# leaving pellets in hopper



## wo44 (Jun 28, 2016)

Very new here and even newer when it comes to smoking  since my rec tec should be coming today (fingers crossed)

 I live in NY so that should help with any answer/advice I

Question -- since this smoker comes with a 40lb hopper do you or would you leave the pellets in the hopper between cooks or do you empty after each cook?

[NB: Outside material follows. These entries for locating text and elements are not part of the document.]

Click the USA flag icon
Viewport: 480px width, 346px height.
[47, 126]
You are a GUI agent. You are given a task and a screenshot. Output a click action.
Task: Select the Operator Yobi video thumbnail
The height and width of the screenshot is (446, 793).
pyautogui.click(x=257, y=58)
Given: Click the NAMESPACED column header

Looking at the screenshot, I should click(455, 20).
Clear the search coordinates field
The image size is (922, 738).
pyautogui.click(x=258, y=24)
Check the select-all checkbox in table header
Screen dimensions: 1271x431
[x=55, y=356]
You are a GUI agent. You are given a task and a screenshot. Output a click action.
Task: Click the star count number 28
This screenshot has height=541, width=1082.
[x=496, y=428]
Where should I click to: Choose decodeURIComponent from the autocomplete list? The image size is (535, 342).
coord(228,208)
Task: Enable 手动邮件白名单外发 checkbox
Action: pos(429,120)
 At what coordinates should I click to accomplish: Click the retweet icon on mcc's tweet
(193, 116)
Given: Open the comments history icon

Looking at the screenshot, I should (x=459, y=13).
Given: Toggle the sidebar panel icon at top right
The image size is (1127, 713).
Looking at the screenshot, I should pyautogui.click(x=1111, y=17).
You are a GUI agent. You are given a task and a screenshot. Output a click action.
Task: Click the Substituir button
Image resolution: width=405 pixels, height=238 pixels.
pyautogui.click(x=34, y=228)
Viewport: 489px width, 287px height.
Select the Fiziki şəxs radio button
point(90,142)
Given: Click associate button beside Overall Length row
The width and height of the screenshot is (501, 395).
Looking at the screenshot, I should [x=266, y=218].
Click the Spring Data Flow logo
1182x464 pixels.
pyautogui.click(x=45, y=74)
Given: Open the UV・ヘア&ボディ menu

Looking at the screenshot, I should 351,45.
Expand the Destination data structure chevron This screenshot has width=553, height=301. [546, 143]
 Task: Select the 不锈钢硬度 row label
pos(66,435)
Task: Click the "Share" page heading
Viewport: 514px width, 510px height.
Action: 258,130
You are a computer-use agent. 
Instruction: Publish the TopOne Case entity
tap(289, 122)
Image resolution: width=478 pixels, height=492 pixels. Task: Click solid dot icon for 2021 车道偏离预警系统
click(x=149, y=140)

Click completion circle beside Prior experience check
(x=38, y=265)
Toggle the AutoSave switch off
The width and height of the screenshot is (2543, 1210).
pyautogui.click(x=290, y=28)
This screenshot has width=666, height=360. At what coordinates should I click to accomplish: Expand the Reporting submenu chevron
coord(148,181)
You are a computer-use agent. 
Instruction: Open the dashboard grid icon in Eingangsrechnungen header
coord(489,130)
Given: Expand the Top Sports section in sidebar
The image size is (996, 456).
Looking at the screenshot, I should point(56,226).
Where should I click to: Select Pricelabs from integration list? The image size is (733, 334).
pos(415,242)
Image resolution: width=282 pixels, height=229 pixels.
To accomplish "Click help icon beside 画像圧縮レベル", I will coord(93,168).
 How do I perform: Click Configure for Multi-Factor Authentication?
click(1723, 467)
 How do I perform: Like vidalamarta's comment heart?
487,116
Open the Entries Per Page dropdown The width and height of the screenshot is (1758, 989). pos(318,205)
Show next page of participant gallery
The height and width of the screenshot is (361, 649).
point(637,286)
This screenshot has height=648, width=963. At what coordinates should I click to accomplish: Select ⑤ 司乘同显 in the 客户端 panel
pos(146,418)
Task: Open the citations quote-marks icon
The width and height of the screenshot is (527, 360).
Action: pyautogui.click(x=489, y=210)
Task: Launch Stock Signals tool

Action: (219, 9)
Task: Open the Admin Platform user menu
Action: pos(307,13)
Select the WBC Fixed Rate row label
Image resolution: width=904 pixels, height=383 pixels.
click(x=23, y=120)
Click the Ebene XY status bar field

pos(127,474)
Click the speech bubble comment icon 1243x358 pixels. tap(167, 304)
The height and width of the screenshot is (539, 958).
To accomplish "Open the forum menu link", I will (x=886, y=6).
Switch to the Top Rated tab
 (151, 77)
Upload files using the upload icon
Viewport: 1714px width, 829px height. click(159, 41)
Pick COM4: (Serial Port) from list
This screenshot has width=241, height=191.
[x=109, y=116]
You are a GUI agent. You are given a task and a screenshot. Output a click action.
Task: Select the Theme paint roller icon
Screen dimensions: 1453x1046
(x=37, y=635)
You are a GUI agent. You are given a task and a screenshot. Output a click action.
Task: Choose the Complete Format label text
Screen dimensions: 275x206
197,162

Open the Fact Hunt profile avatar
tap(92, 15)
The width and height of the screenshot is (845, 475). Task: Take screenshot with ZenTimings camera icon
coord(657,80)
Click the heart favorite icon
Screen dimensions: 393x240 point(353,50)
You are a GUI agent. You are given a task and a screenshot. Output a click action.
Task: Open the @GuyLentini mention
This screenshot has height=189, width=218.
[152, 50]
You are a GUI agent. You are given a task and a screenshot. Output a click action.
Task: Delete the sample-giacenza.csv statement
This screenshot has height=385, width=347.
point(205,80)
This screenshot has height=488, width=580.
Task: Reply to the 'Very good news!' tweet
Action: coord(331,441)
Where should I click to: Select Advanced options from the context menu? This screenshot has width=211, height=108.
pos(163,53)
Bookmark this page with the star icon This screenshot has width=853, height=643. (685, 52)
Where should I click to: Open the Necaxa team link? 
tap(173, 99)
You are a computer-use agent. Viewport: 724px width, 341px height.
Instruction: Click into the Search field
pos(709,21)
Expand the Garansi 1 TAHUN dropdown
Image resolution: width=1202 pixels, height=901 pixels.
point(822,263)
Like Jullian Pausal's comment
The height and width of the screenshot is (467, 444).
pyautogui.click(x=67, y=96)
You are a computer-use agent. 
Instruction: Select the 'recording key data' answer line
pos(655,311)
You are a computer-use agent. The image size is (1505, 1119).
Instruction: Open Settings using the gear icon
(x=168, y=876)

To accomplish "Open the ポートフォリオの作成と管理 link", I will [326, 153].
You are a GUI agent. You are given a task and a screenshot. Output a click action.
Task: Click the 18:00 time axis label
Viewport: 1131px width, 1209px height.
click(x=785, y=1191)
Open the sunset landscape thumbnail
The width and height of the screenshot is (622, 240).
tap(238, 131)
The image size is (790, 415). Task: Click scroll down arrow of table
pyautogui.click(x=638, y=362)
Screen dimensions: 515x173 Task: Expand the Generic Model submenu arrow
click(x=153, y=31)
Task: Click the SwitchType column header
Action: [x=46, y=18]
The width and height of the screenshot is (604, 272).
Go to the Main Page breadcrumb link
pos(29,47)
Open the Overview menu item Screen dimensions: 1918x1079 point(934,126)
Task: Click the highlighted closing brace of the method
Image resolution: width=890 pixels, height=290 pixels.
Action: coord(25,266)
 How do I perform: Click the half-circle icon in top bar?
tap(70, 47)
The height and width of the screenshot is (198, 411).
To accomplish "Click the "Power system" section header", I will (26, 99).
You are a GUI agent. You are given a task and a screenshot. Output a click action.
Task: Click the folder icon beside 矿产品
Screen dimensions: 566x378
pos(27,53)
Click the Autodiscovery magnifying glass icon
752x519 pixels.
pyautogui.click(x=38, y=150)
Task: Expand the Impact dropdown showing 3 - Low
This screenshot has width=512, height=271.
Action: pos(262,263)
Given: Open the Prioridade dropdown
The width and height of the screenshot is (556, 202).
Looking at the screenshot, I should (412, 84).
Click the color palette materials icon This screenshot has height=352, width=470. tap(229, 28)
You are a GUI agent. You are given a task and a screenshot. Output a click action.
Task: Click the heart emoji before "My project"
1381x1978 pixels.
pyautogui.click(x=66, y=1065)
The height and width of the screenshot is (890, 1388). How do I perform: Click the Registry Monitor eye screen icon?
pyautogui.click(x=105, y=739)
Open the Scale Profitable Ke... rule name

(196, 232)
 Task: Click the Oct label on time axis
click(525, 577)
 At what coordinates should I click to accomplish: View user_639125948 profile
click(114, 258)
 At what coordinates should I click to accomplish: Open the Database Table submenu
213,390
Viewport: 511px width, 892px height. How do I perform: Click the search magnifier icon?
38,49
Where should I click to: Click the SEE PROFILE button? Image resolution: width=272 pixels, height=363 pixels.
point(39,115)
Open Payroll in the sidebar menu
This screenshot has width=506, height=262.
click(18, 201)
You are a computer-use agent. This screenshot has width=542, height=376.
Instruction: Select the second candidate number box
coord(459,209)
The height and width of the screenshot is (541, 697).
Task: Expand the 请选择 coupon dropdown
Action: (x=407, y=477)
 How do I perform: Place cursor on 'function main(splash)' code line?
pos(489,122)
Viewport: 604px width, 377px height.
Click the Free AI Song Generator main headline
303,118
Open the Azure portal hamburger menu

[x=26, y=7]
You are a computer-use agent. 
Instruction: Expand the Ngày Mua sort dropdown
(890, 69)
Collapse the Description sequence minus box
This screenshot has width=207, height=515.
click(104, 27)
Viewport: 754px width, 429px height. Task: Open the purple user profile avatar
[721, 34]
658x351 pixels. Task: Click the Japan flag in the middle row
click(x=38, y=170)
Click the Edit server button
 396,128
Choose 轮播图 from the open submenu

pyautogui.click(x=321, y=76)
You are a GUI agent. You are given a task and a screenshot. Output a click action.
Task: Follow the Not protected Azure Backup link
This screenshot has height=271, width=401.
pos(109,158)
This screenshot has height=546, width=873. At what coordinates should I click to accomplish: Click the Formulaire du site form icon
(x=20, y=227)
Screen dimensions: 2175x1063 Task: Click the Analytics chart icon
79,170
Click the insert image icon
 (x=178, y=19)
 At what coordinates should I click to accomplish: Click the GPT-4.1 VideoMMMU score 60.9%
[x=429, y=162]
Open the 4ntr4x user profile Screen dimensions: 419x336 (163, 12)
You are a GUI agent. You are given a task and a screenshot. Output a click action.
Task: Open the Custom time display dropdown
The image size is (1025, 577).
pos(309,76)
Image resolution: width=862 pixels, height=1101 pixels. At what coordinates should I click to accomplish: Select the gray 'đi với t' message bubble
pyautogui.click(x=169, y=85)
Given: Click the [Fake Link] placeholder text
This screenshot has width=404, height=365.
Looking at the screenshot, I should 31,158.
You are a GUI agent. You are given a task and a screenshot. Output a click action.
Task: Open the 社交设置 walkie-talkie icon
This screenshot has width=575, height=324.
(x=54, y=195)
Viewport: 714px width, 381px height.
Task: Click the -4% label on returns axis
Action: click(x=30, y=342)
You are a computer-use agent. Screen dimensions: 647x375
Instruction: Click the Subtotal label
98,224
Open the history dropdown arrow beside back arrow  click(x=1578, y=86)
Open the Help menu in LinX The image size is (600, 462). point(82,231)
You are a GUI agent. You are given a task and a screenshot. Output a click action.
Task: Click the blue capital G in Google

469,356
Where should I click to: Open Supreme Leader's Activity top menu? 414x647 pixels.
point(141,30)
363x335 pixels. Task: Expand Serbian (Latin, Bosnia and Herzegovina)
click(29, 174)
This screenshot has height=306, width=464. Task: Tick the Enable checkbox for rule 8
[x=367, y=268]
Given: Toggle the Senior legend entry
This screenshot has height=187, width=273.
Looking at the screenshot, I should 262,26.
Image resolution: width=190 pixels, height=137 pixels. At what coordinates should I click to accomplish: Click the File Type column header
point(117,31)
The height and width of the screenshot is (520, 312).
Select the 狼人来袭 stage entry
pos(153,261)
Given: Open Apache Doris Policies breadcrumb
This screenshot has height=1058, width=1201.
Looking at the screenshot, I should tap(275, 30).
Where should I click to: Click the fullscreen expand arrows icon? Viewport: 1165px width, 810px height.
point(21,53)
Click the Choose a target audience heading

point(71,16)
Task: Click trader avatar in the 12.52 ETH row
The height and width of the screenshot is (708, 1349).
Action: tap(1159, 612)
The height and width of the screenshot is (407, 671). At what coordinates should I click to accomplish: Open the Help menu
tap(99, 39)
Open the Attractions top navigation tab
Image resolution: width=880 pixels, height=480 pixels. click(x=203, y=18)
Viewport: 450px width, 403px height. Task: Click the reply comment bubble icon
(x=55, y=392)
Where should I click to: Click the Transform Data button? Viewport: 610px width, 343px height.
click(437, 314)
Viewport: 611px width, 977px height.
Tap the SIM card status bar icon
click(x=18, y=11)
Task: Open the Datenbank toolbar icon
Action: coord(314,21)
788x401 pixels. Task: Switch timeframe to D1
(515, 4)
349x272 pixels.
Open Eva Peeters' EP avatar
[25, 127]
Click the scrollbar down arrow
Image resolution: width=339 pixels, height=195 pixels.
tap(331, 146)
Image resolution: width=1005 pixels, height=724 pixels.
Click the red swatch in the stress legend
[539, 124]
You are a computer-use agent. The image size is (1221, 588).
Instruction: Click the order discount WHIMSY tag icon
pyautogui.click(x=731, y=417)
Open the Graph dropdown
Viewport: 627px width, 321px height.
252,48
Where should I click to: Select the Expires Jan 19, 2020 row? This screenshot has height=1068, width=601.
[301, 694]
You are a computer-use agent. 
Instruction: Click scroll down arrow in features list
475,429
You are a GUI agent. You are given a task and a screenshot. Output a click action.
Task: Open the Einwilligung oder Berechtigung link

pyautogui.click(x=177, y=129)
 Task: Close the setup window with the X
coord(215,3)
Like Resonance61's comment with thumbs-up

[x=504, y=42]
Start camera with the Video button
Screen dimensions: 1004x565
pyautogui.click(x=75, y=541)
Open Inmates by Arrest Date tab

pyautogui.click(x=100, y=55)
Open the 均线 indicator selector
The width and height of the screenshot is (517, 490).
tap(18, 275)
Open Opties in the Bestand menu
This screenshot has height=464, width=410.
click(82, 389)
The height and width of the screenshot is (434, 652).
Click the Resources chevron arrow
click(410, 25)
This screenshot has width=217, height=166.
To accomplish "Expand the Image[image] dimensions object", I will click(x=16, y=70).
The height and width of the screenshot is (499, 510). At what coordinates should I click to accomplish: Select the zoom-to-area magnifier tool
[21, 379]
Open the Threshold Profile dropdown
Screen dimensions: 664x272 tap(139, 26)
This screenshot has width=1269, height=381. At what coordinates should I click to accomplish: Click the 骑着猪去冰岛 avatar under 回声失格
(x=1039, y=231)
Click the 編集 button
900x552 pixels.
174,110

Sorry if this has been covered/asked before but my experience on this forum is new also -- I should also apologize in advance for all the other questions I am going to ask in the future

Also - equipment will be staying outside with a cover


----------



## eatmypork (Jun 28, 2016)

My old roommate and I had a tregger pellet feed smoker that we left the pellets in. As long as you make sure no moisture gets in and you use it regularly they should be fine. At least that's IMHO

Chris


----------



## mowin (Jun 28, 2016)

Im in NY, and I leave my pellets in the hopper. Never had a issue. I do cover my smoker tho..


----------



## scottma (Jun 28, 2016)

I also leave the pellets in all the time on my Rec Tec and i've had no issues.  I do use the rec tec cover which fits nice and snug.

Scott


----------



## rferguson (Jun 28, 2016)

I have a Rec Tec also and leave them in the hopper, no problems. I also have the cover, it's a must in my humble opinion.


----------



## JckDanls 07 (Jun 28, 2016)

I have read stories of the pellets getting wet and becoming one big hard lump ...  then the unit has to be torn apart to clean them out...


----------



## rferguson (Jun 28, 2016)

I guess it's possible. Today it was raining here in maryland and I had the rec tec chugging away on a chicken. I did dry her down before putting the cover on and look at the hopper, dry as can be on the pellets.


----------



## wo44 (Jun 29, 2016)

I got the cover also - not sure what to do so I called the guys at rec Tec and they say s long as its covered and you use the smoker that it won't be a problem --- also to use premium pellets and not crap

Thanks for the answers and I know I will have more questions about the important stuff ---smoking


----------



## rferguson (Jun 29, 2016)

Def. get good pellets. From what I understand go for the pellets that have the higher btu, something in the neighborhood of 8500 -8400 average, 100% hardwood and low ash like less than 1%. I have the ultimate blend from rec tec right now, it's good. I will try the cookin pellets next then lumberjack and BBQ delight. Couple things I wish I got with the grill is the pad(not fun scrubbing grease off the patio) for under the grill and the front shelf, it's on the wish list.


----------



## daveomak (Jun 29, 2016)

If you leave the pellets in the hopper, and you have a long period of high humidity, you could end up with a lump of sawdust from the pellets swelling up and falling apart...


----------